We often hear stories that make it seem like someone was an overnight success when really there were setbacks and stumbles along the way.
Gross: Why do you think it’s valuable to be candid about both failure and success?
Amoruso: Well, for me it’s not a choice! This is something we explore a lot at Girlboss. Talking about failure and success is important because it’s something we all experience, yet we do it privately and tell no one. I’ve done it on this grand stage and it now feels like that laid the foundation for a lot of women to go make their own failures, which feels like a high calling to me, even though I know how strange that sounds.
Gross: How do you define a Girlboss?
Amoruso: A Girlboss is any curious woman who’s a lifetime learner.

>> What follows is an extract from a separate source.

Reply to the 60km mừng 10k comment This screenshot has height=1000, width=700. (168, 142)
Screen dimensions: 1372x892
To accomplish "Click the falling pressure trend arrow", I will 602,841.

Gross: What is the biggest lesson you learned at work and how did you learn it?
Amoruso: I’ve learned that life is a marathon and not a race. When I was younger, I thought everything needed to happen at once. I’m still overcoming that and learning to focus, but I know that I have time in life to have many careers and many phases.
Gross: What is one thing you wish you had known when you were starting out your career?
Amoruso: That wearing SPF is really, really important.
Gross: What is the best advice you’ve ever received?
Amoruso: There’s a quote by Stephen Covey that I love: “The main thing is to keep the main thing the main thing.” It’s not obscure, but something that in business is essential. Focus, focus, focus.
Gross: What is your business advice for other young professional women?
Amoruso: Ask for more than you think you deserve, within reason. Be over-confident but not tone deaf. Read the room. Advocate for yourself. Negotiate always. Don’t underestimate your worth. Don’t tolerate abuse. Take time for yourself. Lean on friends. Drink water.